Tortured prisoners transferred from Silivri

Several of the inmates tortured in the high-security Silivri No. 5 prison and coerced into attempting suicide, according to the Human Rights Association (IHD), have been transferred to other detention centers.

A group of prisoners from the high-security Silivri No. 5 Prison has been transferred to other detention centers. The Marmara Region Prisons Monitoring Committee announced Friday that ten former inmates from the prison west of Istanbul have been distributed to as many prisons in Karabük, Akhisar, Bolu, Düzce, Izmir, Manisa, Eskişehir and Kütahya in western Turkey.

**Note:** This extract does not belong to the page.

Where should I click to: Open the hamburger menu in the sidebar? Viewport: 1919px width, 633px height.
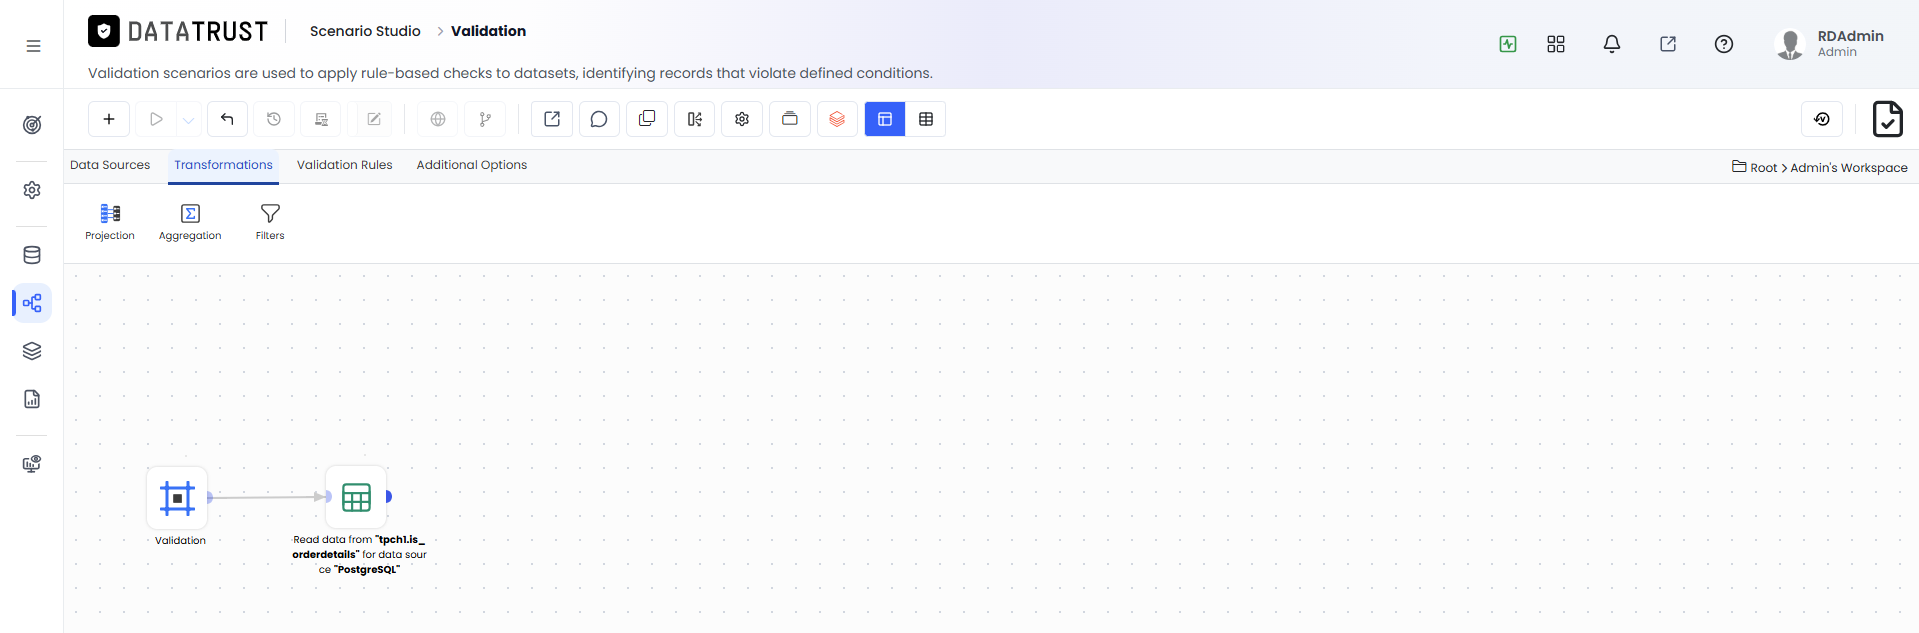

According to the Committee, the transfer concerns those prisoners who had been mistreated and coerced into attempting suicide by guards at Silivri. In the case of Ferhan Yılmaz, the attempt did not stop there. The 28-year-old Kurd from Batman died on Sunday in an Istanbul hospital. According to the prison administration, he died of a heart attack; the Institute of Forensic Medicine noted an infectious disease as the form of death on the death certificate.

These accounts are contradicted by Yılmaz's relatives as well as fellow prisoners and the Monitoring Committee for Prisons in the Marmara Region, an alliance of human rights, civil rights and health organizations, including the IHD and the Foundation for Human Rights (TIHV). Footage from the hospital room in the intensive care unit of Silivri State Hospital and the condition of the body suggest that Ferhan Yılmaz died as a result of torture. A second detainee, whose name remains unknown, is also believed to have died in Silivri as a result of massive violence.

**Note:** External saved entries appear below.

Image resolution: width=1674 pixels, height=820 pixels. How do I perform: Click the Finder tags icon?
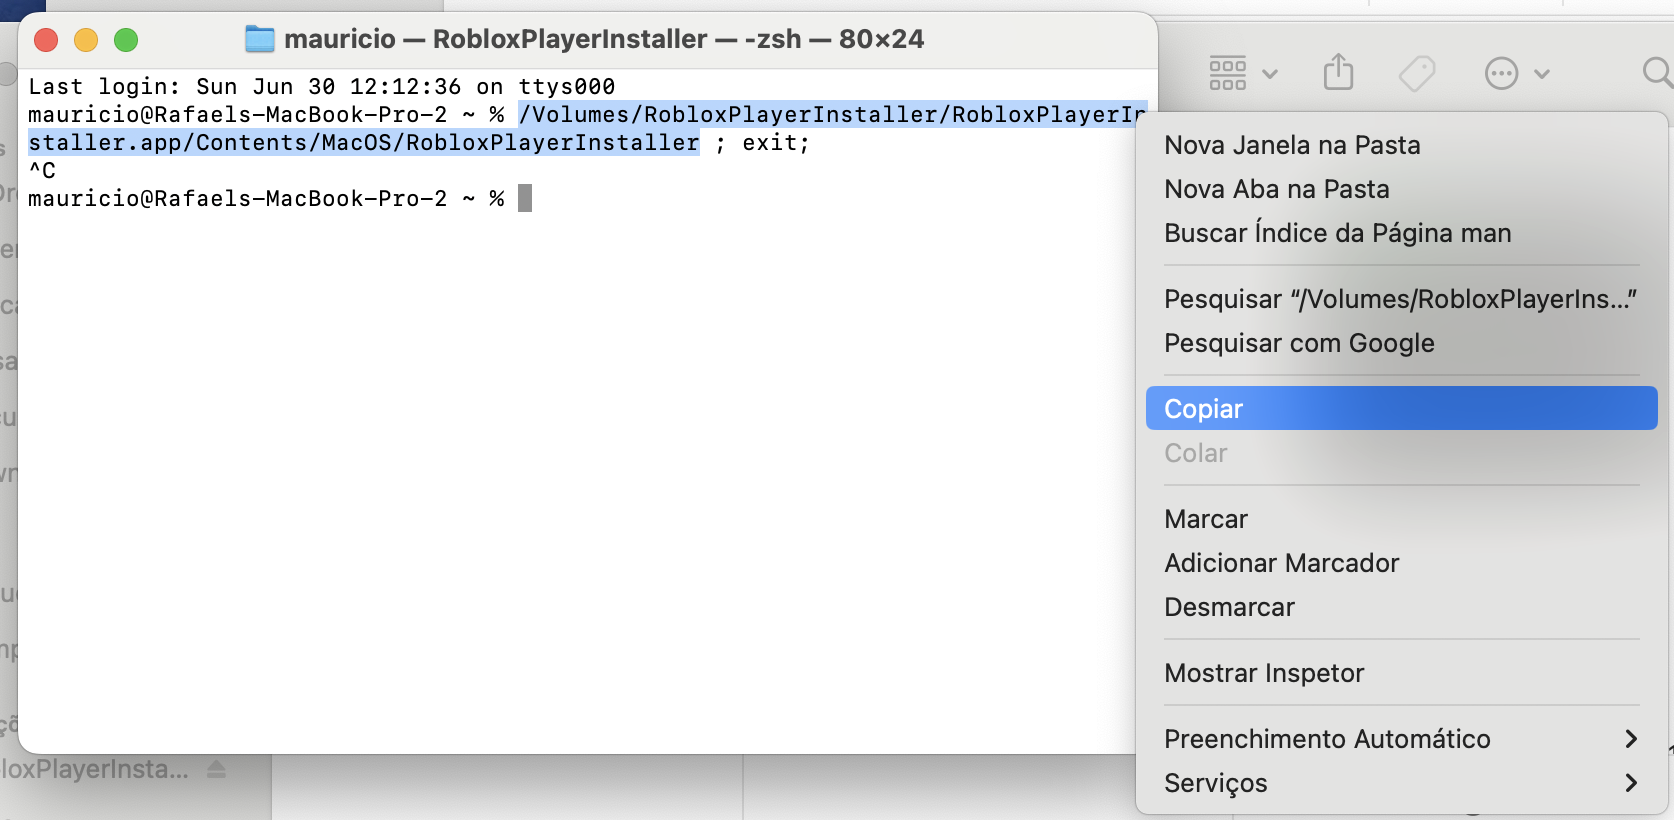pos(1416,73)
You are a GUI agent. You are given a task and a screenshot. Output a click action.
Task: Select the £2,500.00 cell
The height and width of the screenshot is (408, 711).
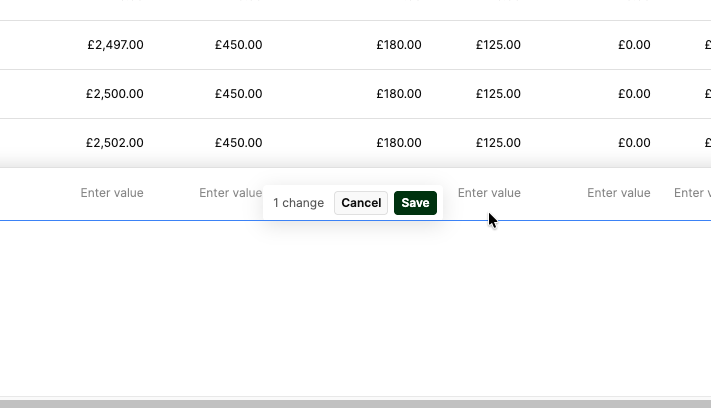click(x=115, y=94)
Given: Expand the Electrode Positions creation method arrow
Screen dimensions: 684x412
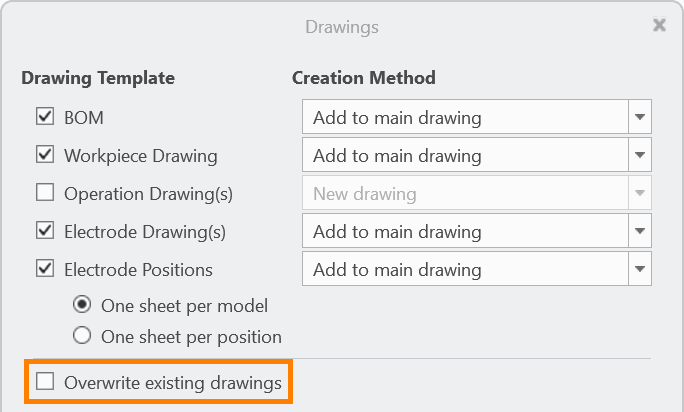Looking at the screenshot, I should point(640,269).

Silivri: Internment camp for opposition members

Opened in 2008, the Silivri Prison Complex is considered the largest prison in Europe and is notorious for assaults, harassment and violence. Officially, the building is called "Silivri Prison Campus." It is located one kilometer from the Sea of Marmara in the Silivri town of the same name, about 70 kilometers west of Istanbul.

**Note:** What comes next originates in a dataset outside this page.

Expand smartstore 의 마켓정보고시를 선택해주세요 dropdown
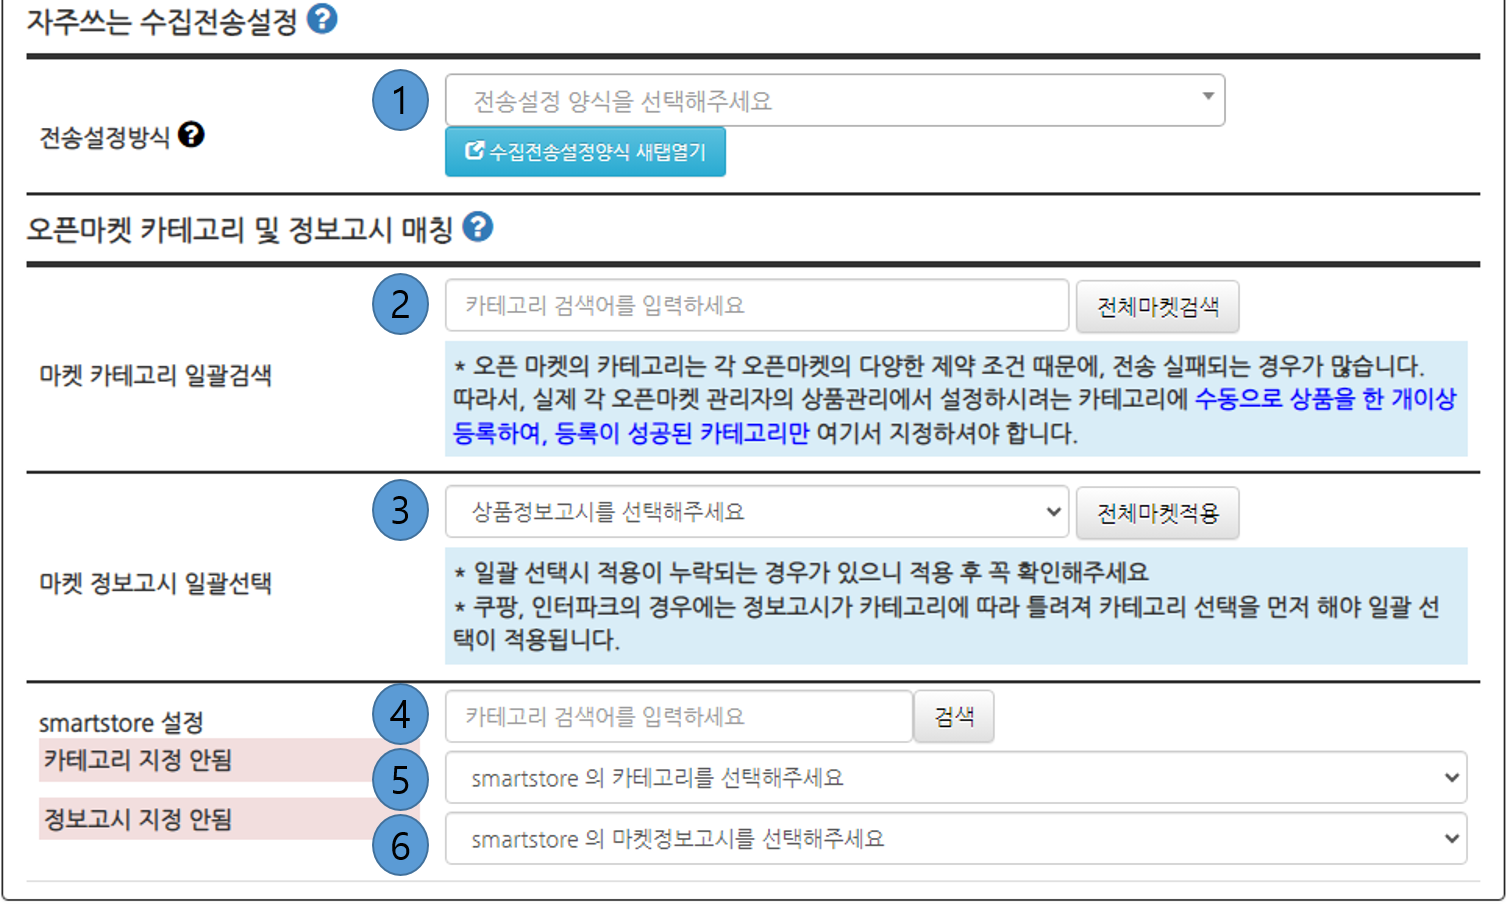 [955, 839]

There are ten individual detention complexes on the site with multi-person as well as single cells, including for women, plus a hospital and several courtrooms. The patrol road around the compound is about the size of 200 soccer fields. Outside the walls are about 500 service apartments for employees. Government figures on capacity vary between 10,000 and 13,000 inmates. In contrast, human rights organizations repeatedly point to overcrowding in the cells.

Opposition activists describe the Silivri complex as an internment camp because it is mainly critics of President Recep Tayyip Erdoğan who are imprisoned there; media workers, politicians, scientists, lawyers and other leaders of civil society. Silivri currently holds more than 15,000 prisoners, most of them political prisoners such as Selçuk Kozağaçlı, chairman of the Contemporary Lawyers' Association (ÇHD), or civil rights activist Osman Kavala, who has been detained for four and a half years without a verdict. Former Silivri prisoners include HDP Vice Chairwoman Meral Danış Beştaş, Cologne-based social scientist Adil Demirci and exiled journalist Can Dündar.